**PROVIDED ENTRIES**

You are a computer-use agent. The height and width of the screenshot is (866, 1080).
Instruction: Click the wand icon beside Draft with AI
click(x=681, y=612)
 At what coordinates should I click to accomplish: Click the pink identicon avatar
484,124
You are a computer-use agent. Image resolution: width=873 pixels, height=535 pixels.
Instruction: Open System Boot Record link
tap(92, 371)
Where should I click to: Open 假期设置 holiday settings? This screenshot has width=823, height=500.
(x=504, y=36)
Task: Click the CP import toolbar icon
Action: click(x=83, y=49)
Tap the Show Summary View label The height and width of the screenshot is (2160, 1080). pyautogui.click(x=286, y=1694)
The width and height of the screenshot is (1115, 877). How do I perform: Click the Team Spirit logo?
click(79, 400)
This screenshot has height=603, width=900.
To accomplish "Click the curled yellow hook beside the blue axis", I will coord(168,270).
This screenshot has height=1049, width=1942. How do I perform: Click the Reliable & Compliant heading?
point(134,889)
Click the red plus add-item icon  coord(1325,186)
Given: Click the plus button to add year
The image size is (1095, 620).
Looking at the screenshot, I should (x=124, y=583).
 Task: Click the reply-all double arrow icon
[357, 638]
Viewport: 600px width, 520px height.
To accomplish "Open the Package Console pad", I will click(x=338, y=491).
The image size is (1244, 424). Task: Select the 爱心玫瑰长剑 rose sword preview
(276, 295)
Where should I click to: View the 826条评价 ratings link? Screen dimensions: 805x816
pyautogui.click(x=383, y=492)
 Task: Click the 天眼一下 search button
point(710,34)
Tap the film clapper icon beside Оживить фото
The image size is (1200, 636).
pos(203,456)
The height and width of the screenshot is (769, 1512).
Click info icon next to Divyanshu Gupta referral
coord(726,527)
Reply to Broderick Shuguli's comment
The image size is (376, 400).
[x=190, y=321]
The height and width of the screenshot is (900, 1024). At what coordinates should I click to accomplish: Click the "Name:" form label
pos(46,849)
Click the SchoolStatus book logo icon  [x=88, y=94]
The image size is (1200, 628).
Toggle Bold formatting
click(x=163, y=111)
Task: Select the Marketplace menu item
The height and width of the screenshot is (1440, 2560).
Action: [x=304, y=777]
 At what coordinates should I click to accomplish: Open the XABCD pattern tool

**WHAT YOU HAVE TO DO**
Find "The height and width of the screenshot is (1440, 2560)." in the material above; set down exactly the line holding it and every line after it, through the last, and no others.

**TASK OUTPUT**
The height and width of the screenshot is (1440, 2560).
Action: [x=304, y=777]
 At what coordinates should I click to accomplish: Open the XABCD pattern tool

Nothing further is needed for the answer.